### Exercise passage

------------------------

King James VI came to Inchmurrin on a hunting trip in August 1585 with the English diplomat Edward Wotton, while there was plague in Edinburgh and St Andrews. In July 1599, a French ambassador, Monsieur de Béthune, brother of the Duke of Sully, went on a hunting progress with James VI from Falkland Palace to Inchmurrin and Hamilton Palace. In 1617 King James made his only return visit to Scotland, and included a hunting trip to Inchmurrin in his itinerary. The Duke of Lennox wrote to the custodian of the island on 23 July 1617, asking for food to be prepared for "a good nombre of sharpe stomaches", probably a reference to the hunting trip.

Rob Roy raided the island. At one point, his men came to control all the boats on the River Endrick and Loch Lomond, which were later used to remove cattle from Inchmurrin.

Inchmurrin was used as a mental asylum, and also unmarried pregnant women were sent here to give birth.

The English travel writer, H.V. Morton visited Inchmurrin in the 1930s and described it as "the grassy isle, an island packed with memories."

------------------------

### Data section
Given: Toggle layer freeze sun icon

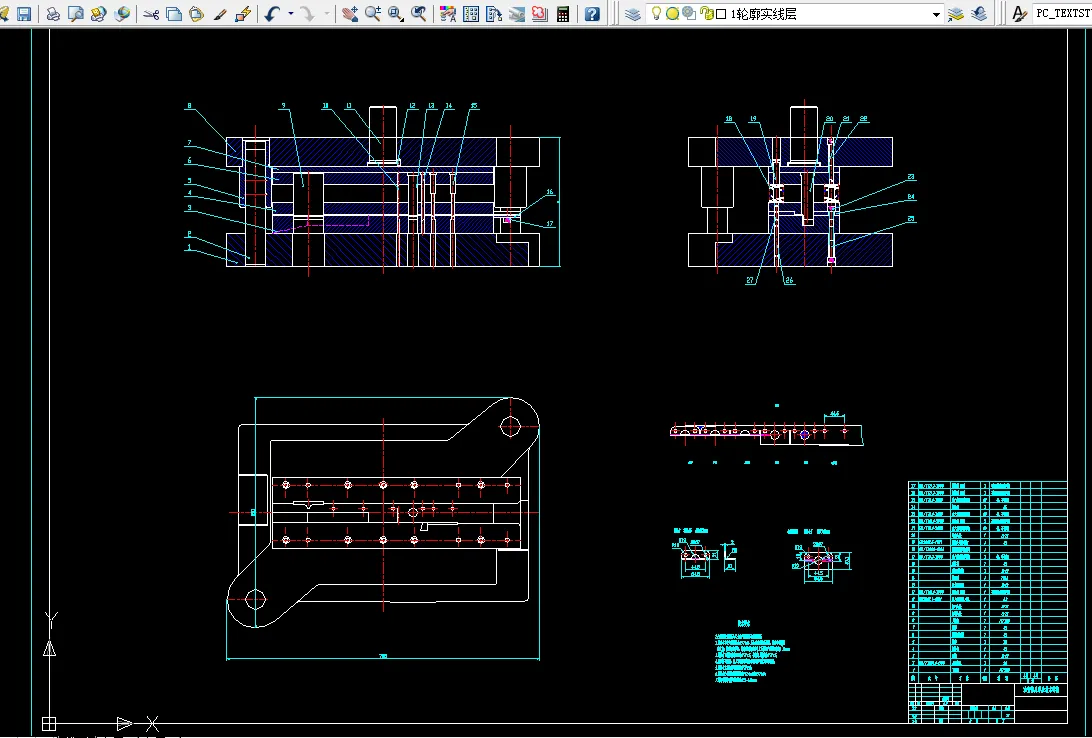Looking at the screenshot, I should (x=673, y=14).
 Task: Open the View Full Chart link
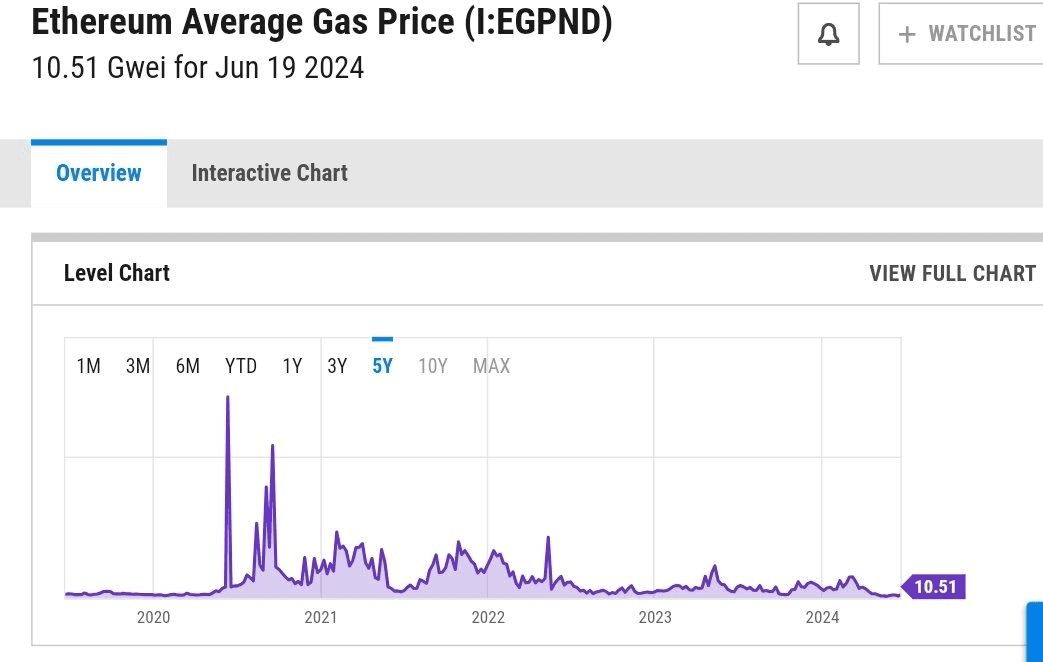(x=952, y=273)
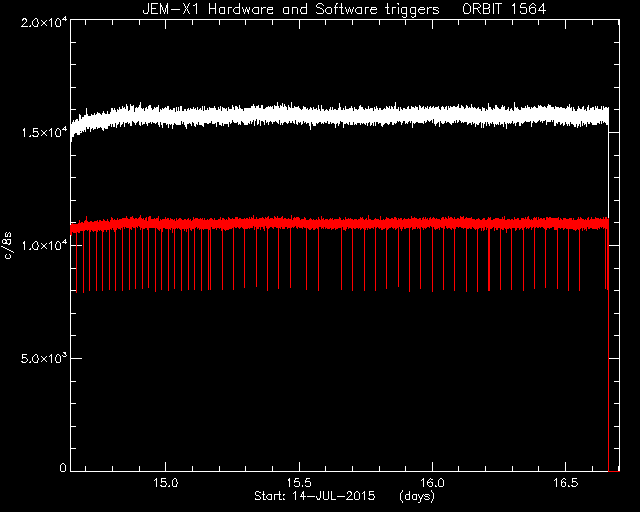Click the 15.0 x-axis tick label
The width and height of the screenshot is (640, 512).
coord(166,483)
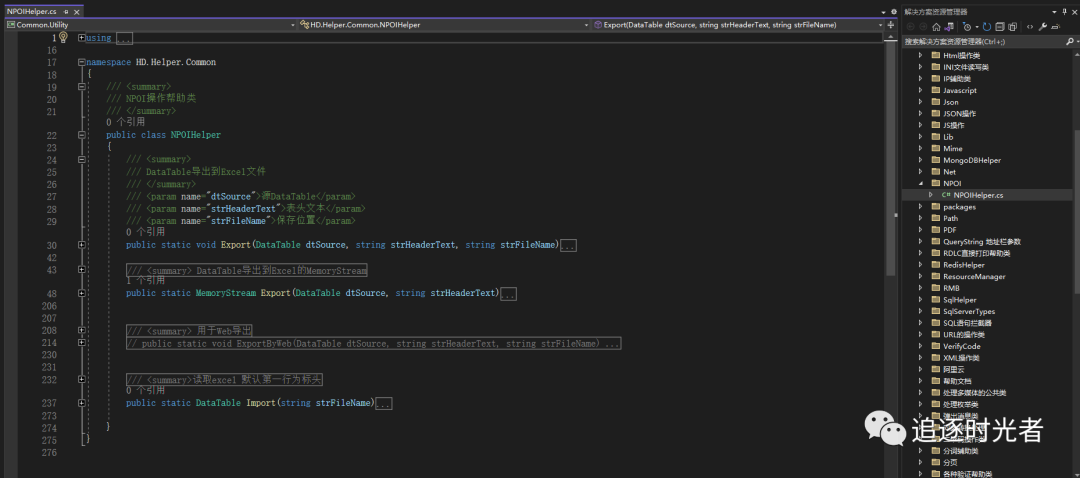This screenshot has height=478, width=1080.
Task: Select NPOIHelper.cs in Solution Explorer
Action: (978, 195)
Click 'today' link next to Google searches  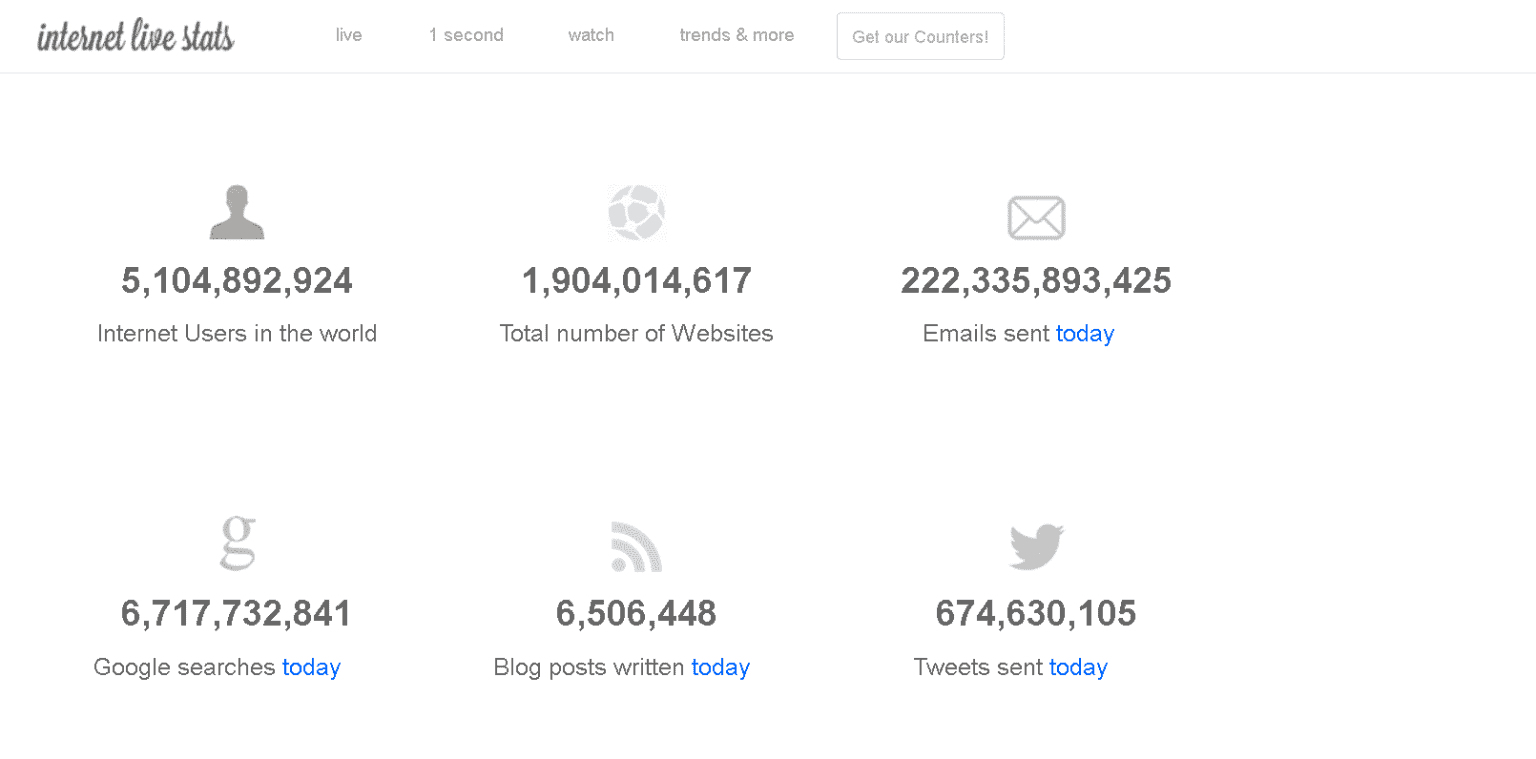click(311, 667)
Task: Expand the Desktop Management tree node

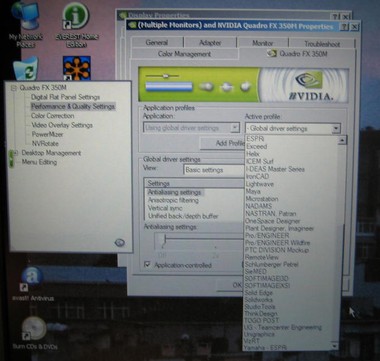Action: pos(14,153)
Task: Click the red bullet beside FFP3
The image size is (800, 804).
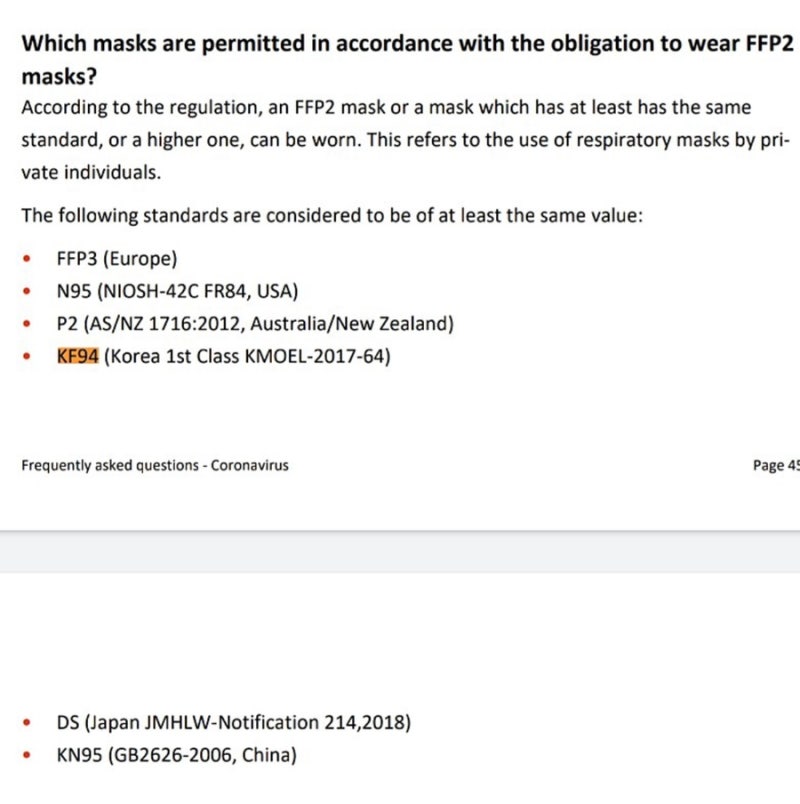Action: tap(27, 259)
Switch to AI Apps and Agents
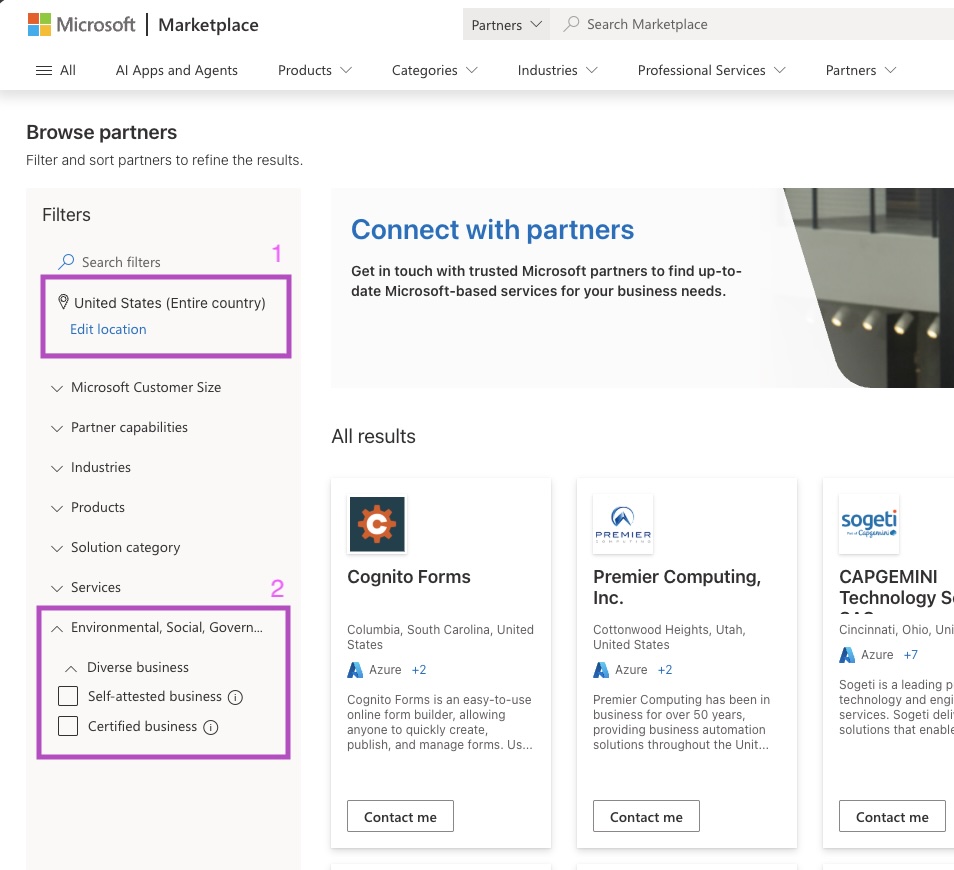The height and width of the screenshot is (870, 954). point(176,70)
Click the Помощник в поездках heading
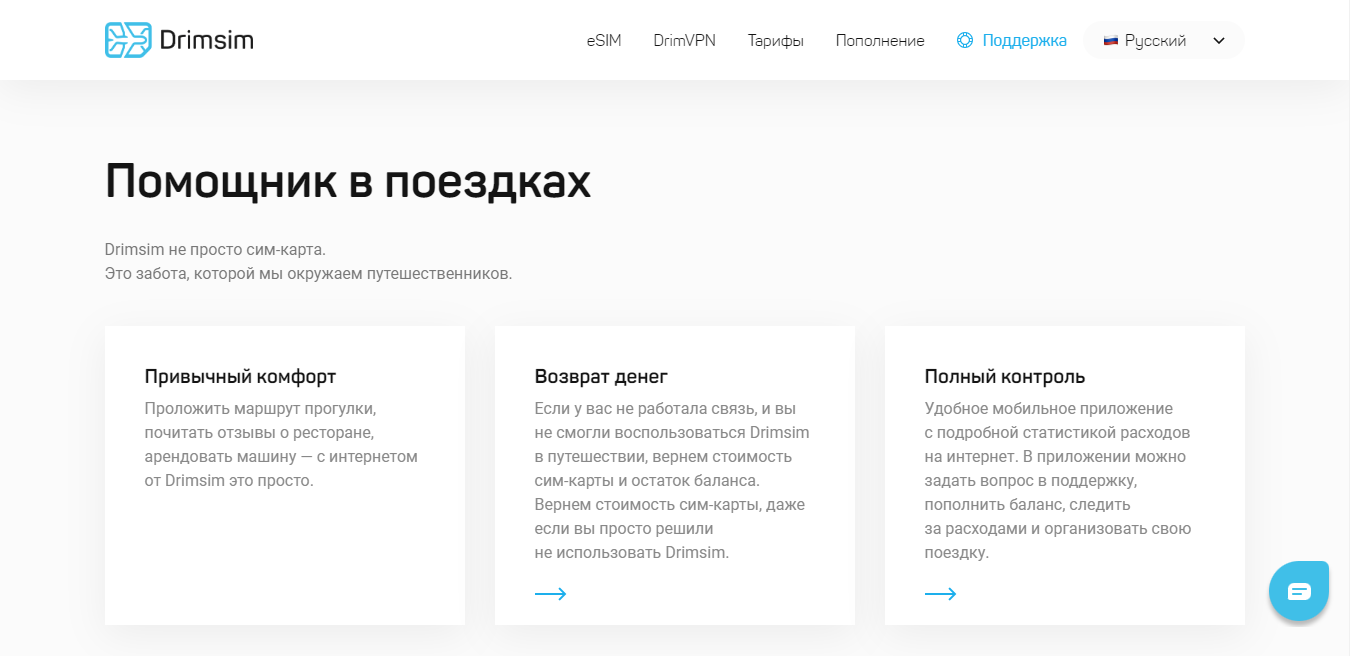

------------------------

### Work to complete
**A)** In the passage about Inchmurrin, on what date did the Duke of Lennox write to the custodian of the island?
**B)** Write the next part of the passage about Inchmurrin, picking up after its final sentence.

### Answer set
**A)** 23 July 1617

**B)**
The island has been owned by the Scott family for over 70 years. They farm it and run self-catering apartments, a cottage, and restaurant. They used to have a sign at the jetty saying, "You are now entering Scott Country".

The World Record for haggis hurling was held by Alan Pettigrew for over 20 years. He threw a 1 lb 8 oz haggis 180 ft 10 in on Inchmurrin in August 1984. However this was beaten when a new record was set at 217 ft by Lorne Coltart at the Milngavie Highland Games on 11 June 2011.

==Facilities==
As well as offering self catered accommodation in the form of 3 flats and an 8-person cottage, the island has its own bar and restaurant, open from Easter to October. Inchmurrin is licensed to hold civil ceremonies.

There is a naturist camp in the north east of the island.